Work instructions — What you return must match every record word for word.

»»

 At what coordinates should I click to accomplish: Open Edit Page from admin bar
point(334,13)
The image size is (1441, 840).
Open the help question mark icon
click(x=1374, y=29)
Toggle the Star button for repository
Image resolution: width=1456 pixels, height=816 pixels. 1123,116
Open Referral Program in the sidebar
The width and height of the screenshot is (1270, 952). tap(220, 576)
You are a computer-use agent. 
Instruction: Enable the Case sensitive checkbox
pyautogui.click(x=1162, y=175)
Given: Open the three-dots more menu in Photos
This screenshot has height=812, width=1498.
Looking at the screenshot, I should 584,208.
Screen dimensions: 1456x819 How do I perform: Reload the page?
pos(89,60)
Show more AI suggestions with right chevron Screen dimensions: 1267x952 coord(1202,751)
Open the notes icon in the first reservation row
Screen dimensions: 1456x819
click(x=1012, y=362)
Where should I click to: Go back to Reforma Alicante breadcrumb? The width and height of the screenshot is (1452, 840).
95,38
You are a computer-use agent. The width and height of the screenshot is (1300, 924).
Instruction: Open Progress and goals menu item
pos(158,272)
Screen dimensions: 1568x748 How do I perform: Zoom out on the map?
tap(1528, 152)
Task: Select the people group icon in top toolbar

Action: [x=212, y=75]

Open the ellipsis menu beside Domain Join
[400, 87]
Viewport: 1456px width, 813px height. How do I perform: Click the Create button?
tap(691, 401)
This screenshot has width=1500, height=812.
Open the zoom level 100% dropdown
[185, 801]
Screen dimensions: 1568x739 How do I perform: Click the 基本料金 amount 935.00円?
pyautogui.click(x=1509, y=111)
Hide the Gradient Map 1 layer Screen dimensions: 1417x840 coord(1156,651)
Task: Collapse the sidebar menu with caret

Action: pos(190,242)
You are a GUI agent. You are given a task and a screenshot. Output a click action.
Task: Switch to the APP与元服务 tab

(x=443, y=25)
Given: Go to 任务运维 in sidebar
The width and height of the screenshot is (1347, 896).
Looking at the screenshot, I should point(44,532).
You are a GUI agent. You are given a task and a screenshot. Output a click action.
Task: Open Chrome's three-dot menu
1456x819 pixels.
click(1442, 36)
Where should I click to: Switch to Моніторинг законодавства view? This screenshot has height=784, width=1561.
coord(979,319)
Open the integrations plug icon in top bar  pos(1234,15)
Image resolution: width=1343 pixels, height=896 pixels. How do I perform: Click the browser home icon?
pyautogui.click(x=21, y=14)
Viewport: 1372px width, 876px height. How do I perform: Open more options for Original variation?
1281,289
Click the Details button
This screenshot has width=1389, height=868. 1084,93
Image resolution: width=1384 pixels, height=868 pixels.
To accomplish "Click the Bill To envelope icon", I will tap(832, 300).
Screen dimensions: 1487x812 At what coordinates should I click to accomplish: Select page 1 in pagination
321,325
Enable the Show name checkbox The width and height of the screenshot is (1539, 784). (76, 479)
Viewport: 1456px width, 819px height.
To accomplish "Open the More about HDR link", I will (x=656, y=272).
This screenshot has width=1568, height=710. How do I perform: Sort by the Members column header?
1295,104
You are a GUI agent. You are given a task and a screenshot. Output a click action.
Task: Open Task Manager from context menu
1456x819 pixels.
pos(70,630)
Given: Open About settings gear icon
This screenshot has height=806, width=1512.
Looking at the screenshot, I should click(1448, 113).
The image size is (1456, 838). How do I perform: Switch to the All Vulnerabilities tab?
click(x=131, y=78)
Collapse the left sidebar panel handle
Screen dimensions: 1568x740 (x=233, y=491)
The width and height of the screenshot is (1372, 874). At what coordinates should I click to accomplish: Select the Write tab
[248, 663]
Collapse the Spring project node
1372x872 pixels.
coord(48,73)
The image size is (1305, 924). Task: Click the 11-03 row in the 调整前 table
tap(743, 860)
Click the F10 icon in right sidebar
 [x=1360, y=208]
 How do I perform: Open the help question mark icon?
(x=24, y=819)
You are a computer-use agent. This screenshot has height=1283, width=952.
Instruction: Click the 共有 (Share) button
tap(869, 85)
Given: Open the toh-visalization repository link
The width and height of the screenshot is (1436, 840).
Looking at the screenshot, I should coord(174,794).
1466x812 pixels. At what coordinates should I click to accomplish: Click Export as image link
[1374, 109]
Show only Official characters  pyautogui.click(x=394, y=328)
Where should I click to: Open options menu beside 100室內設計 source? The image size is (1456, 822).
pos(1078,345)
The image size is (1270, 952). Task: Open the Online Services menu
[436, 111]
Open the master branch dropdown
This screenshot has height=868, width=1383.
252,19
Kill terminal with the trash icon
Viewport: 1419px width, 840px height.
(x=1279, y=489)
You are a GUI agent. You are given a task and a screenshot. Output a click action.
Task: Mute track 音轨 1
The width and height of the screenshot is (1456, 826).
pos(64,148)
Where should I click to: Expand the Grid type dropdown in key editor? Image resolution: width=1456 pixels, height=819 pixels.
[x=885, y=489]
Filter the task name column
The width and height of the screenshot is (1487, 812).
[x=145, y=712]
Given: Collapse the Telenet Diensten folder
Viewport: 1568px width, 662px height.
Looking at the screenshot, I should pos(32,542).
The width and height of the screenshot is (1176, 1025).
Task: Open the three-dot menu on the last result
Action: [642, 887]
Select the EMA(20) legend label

««

Response box —
 At what coordinates should I click to accomplish: Open Edit Page from admin bar
point(334,13)
The image size is (1441, 840).
Open the help question mark icon
click(x=1374, y=29)
Toggle the Star button for repository
Image resolution: width=1456 pixels, height=816 pixels. 1123,116
Open Referral Program in the sidebar
The width and height of the screenshot is (1270, 952). tap(220, 576)
You are a computer-use agent. 
Instruction: Enable the Case sensitive checkbox
pyautogui.click(x=1162, y=175)
Given: Open the three-dots more menu in Photos
This screenshot has height=812, width=1498.
Looking at the screenshot, I should 584,208.
Screen dimensions: 1456x819 How do I perform: Reload the page?
pos(89,60)
Show more AI suggestions with right chevron Screen dimensions: 1267x952 coord(1202,751)
Open the notes icon in the first reservation row
Screen dimensions: 1456x819
click(x=1012, y=362)
Where should I click to: Go back to Reforma Alicante breadcrumb? The width and height of the screenshot is (1452, 840).
95,38
You are a computer-use agent. The width and height of the screenshot is (1300, 924).
Instruction: Open Progress and goals menu item
pos(158,272)
Screen dimensions: 1568x748 How do I perform: Zoom out on the map?
tap(1528, 152)
Task: Select the people group icon in top toolbar

Action: [x=212, y=75]

Open the ellipsis menu beside Domain Join
[400, 87]
Viewport: 1456px width, 813px height. How do I perform: Click the Create button?
tap(691, 401)
This screenshot has width=1500, height=812.
Open the zoom level 100% dropdown
[185, 801]
Screen dimensions: 1568x739 How do I perform: Click the 基本料金 amount 935.00円?
pyautogui.click(x=1509, y=111)
Hide the Gradient Map 1 layer Screen dimensions: 1417x840 coord(1156,651)
Task: Collapse the sidebar menu with caret

Action: pos(190,242)
You are a GUI agent. You are given a task and a screenshot. Output a click action.
Task: Switch to the APP与元服务 tab

(x=443, y=25)
Given: Go to 任务运维 in sidebar
The width and height of the screenshot is (1347, 896).
Looking at the screenshot, I should point(44,532).
You are a GUI agent. You are given a task and a screenshot. Output a click action.
Task: Open Chrome's three-dot menu
1456x819 pixels.
click(1442, 36)
Where should I click to: Switch to Моніторинг законодавства view? This screenshot has height=784, width=1561.
coord(979,319)
Open the integrations plug icon in top bar  pos(1234,15)
Image resolution: width=1343 pixels, height=896 pixels. How do I perform: Click the browser home icon?
pyautogui.click(x=21, y=14)
Viewport: 1372px width, 876px height. How do I perform: Open more options for Original variation?
1281,289
Click the Details button
This screenshot has width=1389, height=868. 1084,93
Image resolution: width=1384 pixels, height=868 pixels.
To accomplish "Click the Bill To envelope icon", I will tap(832, 300).
Screen dimensions: 1487x812 At what coordinates should I click to accomplish: Select page 1 in pagination
321,325
Enable the Show name checkbox The width and height of the screenshot is (1539, 784). (76, 479)
Viewport: 1456px width, 819px height.
To accomplish "Open the More about HDR link", I will (x=656, y=272).
This screenshot has width=1568, height=710. How do I perform: Sort by the Members column header?
1295,104
You are a GUI agent. You are given a task and a screenshot. Output a click action.
Task: Open Task Manager from context menu
1456x819 pixels.
pos(70,630)
Given: Open About settings gear icon
This screenshot has height=806, width=1512.
Looking at the screenshot, I should click(1448, 113).
The image size is (1456, 838). How do I perform: Switch to the All Vulnerabilities tab?
click(x=131, y=78)
Collapse the left sidebar panel handle
Screen dimensions: 1568x740 (x=233, y=491)
The width and height of the screenshot is (1372, 874). At what coordinates should I click to accomplish: Select the Write tab
[248, 663]
Collapse the Spring project node
1372x872 pixels.
coord(48,73)
The image size is (1305, 924). Task: Click the 11-03 row in the 调整前 table
tap(743, 860)
Click the F10 icon in right sidebar
 [x=1360, y=208]
 How do I perform: Open the help question mark icon?
(x=24, y=819)
You are a computer-use agent. This screenshot has height=1283, width=952.
Instruction: Click the 共有 (Share) button
tap(869, 85)
Given: Open the toh-visalization repository link
The width and height of the screenshot is (1436, 840).
Looking at the screenshot, I should coord(174,794).
1466x812 pixels. At what coordinates should I click to accomplish: Click Export as image link
[1374, 109]
Show only Official characters  pyautogui.click(x=394, y=328)
Where should I click to: Open options menu beside 100室內設計 source? The image size is (1456, 822).
pos(1078,345)
The image size is (1270, 952). Task: Open the Online Services menu
[436, 111]
Open the master branch dropdown
This screenshot has height=868, width=1383.
252,19
Kill terminal with the trash icon
Viewport: 1419px width, 840px height.
(x=1279, y=489)
You are a GUI agent. You are given a task and a screenshot. Output a click action.
Task: Mute track 音轨 1
The width and height of the screenshot is (1456, 826).
pos(64,148)
Where should I click to: Expand the Grid type dropdown in key editor? Image resolution: width=1456 pixels, height=819 pixels.
[x=885, y=489]
Filter the task name column
The width and height of the screenshot is (1487, 812).
[x=145, y=712]
Given: Collapse the Telenet Diensten folder
Viewport: 1568px width, 662px height.
Looking at the screenshot, I should pos(32,542).
The width and height of the screenshot is (1176, 1025).
Task: Open the three-dot menu on the last result
Action: [642, 887]
Select the EMA(20) legend label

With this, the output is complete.